[RECORDED INFORMATION]
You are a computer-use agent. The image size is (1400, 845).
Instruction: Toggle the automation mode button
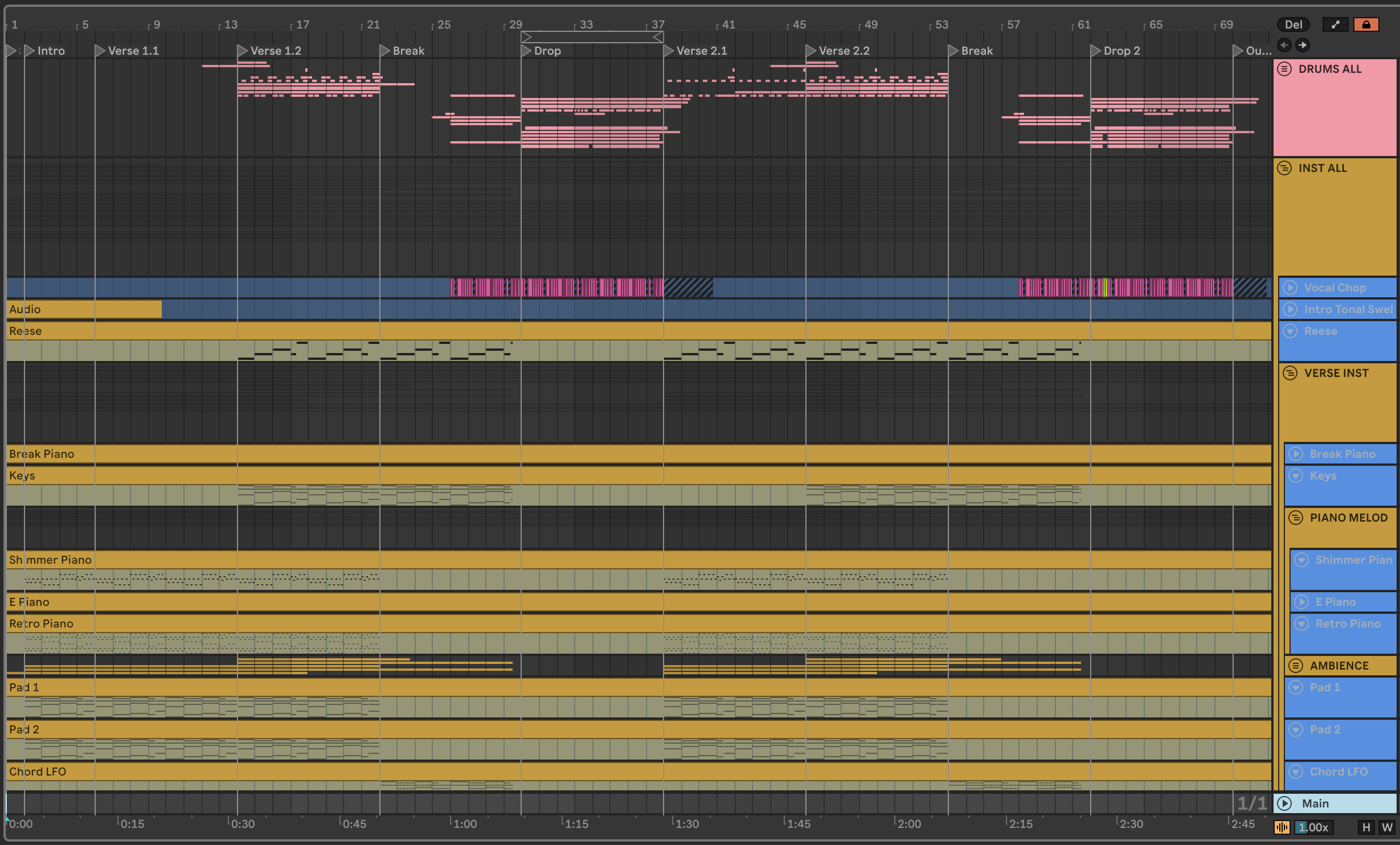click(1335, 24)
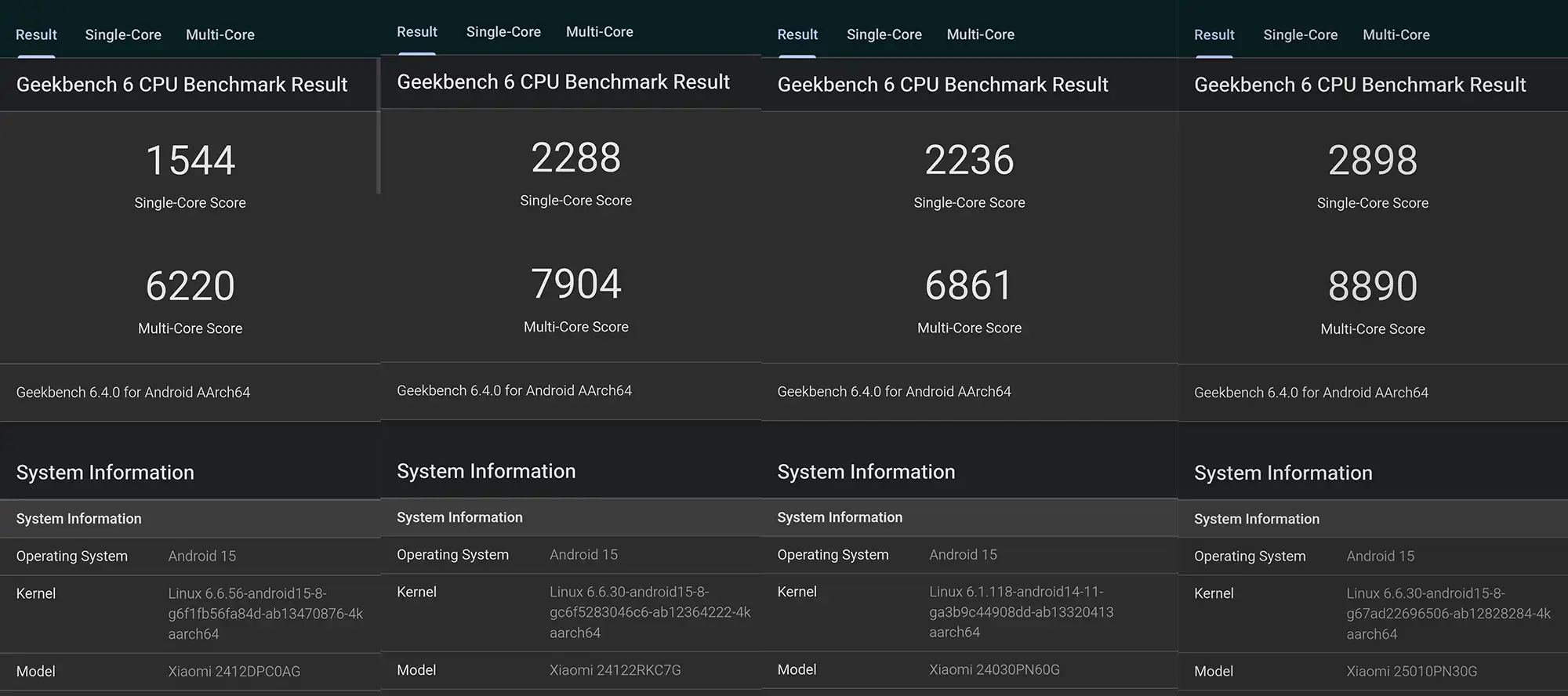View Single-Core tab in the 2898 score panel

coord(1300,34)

[EXERCISE DETAILS] Please count how many lines in the entries above contain the word "automation", and reply with that number only.

[REPLY] 1